I was very involved in the church growing up. I went to various protestant Christian churches (Methodist, Anglican and Baptist) and got involved in lots of discussions trying to get deeper into the meaning of life. When we got to a point where there were clashing ideas, sometimes the person I was talking to would turn to the lecture voice. It is similar to the 'reading voice'. We don't talk the same when we are chatting as we do when we are repeating something we have read somewhere. The reason this bothered me was I had normally read the same things. In this case, the Bible. I know there is value in hearing a message over and over. You can think of it differently each time. It can soak in. But that has its time and place, and a discussion turning to a lesson isn't much fun.

I now have what I call my 'anthropological switch'. When I am chatting with someone and realise they have turned on the lecture voice, I stop trying to have a discussion. I try and just ask questions. A form of Theatre Sports. In Theatre Sports they teach you it isn't helpful to obstruct. Always go with the flow and build on what the person has said. Don't look for holes, look for flavour. Add.
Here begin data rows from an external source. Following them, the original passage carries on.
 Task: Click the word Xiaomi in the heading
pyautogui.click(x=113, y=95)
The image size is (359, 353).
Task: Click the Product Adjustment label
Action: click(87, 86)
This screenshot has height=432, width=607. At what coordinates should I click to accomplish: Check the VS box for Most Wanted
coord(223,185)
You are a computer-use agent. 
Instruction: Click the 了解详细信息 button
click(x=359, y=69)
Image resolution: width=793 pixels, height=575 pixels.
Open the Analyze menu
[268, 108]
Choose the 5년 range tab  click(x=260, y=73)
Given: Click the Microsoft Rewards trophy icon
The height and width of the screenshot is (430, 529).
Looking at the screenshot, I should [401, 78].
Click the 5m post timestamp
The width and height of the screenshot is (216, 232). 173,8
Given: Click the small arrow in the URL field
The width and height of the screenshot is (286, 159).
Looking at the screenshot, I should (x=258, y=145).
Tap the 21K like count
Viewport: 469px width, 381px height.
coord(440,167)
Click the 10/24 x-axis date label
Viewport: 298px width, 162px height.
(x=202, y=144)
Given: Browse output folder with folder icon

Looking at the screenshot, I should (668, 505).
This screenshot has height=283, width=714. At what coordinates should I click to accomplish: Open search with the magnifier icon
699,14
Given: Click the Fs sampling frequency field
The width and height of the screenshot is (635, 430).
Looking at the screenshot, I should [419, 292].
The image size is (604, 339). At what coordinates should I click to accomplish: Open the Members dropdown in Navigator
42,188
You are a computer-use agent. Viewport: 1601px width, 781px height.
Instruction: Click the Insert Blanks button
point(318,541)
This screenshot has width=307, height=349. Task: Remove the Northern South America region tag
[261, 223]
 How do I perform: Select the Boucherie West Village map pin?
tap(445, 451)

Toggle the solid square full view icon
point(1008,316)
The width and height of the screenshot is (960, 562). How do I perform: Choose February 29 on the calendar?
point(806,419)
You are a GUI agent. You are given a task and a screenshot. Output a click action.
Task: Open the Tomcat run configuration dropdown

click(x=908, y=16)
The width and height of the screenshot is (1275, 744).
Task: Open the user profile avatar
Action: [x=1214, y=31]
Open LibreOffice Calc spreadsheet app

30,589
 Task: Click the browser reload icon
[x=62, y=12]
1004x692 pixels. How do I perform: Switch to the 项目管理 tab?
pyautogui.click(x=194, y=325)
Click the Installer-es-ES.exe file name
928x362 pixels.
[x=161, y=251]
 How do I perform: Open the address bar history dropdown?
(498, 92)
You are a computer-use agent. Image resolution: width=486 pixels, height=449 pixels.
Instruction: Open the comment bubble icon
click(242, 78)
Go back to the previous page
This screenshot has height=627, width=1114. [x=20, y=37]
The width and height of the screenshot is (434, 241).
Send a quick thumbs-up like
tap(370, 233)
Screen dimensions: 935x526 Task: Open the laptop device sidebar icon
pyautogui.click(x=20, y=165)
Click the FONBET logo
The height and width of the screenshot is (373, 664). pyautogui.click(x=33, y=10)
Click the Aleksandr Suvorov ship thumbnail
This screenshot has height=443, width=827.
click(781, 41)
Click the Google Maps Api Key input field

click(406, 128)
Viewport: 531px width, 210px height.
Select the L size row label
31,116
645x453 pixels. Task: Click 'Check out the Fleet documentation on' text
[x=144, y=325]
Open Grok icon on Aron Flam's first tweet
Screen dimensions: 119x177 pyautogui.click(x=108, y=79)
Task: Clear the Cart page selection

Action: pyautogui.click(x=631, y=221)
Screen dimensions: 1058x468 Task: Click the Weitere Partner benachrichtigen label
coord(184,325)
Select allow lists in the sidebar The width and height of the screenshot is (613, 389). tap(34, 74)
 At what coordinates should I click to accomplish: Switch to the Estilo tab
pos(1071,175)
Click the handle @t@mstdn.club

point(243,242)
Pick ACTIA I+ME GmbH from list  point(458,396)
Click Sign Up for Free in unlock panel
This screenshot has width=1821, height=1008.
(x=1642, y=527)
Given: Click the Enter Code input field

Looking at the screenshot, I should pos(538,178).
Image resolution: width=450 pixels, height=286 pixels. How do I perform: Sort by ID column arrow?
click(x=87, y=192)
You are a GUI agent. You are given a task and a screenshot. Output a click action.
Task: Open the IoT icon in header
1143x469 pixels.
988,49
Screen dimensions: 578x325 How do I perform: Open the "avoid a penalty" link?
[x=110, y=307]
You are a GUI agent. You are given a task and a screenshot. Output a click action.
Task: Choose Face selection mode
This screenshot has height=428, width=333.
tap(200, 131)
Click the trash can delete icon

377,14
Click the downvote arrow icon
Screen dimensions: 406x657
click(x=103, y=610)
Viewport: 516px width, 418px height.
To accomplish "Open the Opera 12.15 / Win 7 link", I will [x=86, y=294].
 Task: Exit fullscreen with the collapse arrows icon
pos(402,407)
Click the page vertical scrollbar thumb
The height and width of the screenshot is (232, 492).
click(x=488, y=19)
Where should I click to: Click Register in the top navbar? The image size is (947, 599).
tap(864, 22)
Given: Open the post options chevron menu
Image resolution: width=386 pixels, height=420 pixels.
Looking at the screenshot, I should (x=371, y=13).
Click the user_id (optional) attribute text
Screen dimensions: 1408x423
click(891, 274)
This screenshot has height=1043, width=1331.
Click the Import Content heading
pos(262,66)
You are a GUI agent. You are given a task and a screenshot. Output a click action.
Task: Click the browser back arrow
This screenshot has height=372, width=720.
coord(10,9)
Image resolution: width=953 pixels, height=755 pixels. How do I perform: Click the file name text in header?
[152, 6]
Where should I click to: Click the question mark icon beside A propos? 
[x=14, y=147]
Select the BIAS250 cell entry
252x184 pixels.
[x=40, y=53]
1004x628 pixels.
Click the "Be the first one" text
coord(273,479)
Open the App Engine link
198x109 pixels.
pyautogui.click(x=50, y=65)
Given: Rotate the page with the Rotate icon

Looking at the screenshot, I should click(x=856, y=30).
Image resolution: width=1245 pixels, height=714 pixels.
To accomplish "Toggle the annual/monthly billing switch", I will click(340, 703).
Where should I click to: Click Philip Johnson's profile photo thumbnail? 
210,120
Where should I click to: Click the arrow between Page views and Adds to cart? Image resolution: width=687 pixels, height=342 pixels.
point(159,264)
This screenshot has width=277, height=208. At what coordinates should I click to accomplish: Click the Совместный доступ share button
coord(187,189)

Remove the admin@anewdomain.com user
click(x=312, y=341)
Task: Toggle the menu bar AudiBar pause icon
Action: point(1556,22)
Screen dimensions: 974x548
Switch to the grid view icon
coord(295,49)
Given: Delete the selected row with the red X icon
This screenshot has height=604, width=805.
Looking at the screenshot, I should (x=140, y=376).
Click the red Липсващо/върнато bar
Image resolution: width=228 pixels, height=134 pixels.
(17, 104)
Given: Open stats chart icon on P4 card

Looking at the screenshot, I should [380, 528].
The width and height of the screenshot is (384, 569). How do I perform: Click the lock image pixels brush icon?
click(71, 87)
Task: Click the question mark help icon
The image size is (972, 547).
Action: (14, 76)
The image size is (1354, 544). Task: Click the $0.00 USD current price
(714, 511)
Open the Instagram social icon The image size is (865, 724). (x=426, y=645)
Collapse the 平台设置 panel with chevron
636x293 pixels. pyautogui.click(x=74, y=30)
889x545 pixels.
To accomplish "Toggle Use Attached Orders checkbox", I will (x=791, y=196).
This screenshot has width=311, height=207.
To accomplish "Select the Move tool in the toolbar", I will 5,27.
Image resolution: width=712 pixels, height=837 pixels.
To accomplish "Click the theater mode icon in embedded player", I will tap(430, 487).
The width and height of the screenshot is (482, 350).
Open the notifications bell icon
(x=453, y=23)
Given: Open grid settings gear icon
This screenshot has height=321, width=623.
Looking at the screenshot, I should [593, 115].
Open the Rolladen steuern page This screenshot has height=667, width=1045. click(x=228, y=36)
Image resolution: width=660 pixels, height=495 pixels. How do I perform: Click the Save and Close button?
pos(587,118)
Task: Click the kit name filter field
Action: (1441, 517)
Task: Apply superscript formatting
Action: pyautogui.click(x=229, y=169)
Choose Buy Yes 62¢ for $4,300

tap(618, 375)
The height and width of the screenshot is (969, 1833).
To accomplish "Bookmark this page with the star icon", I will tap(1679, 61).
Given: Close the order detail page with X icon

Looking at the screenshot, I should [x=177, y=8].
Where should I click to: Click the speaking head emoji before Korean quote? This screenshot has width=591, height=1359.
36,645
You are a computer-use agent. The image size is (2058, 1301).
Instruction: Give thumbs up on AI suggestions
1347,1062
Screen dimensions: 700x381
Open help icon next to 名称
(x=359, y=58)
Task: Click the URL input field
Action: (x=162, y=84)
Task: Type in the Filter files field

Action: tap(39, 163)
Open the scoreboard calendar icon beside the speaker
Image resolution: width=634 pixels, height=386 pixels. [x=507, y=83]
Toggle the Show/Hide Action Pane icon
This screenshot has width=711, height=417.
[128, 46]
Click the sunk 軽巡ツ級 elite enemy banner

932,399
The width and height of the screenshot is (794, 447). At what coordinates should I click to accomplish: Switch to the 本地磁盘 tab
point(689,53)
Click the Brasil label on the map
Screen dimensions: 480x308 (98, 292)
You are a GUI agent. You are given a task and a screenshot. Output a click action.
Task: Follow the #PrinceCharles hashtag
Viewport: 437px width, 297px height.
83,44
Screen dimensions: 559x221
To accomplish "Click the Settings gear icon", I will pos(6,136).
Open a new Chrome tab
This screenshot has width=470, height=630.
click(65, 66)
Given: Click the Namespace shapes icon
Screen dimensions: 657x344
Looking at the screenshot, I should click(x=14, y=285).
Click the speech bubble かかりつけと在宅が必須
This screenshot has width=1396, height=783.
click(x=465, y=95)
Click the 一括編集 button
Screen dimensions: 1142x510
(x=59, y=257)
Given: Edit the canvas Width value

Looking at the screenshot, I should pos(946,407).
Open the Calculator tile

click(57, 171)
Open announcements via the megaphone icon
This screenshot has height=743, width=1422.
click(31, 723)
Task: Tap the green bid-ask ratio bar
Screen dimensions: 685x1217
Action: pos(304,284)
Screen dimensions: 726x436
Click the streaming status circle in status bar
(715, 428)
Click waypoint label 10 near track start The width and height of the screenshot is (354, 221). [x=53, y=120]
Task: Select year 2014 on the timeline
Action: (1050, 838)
This is a similar way to the approach I now take with Yoga, or any philosophical or religious school. My aim isn't to pull apart the argument. It is to listen to it. To see it as a story. To give it the benefit of the doubt. To see the value. Rather than trying to enforce my story, listening helps me walk away knowing a little more about the story of others.

I still need nudging when I do slip into my lecture voice. Those closest to me seem to have figured out a way to do this with a wink and a smile.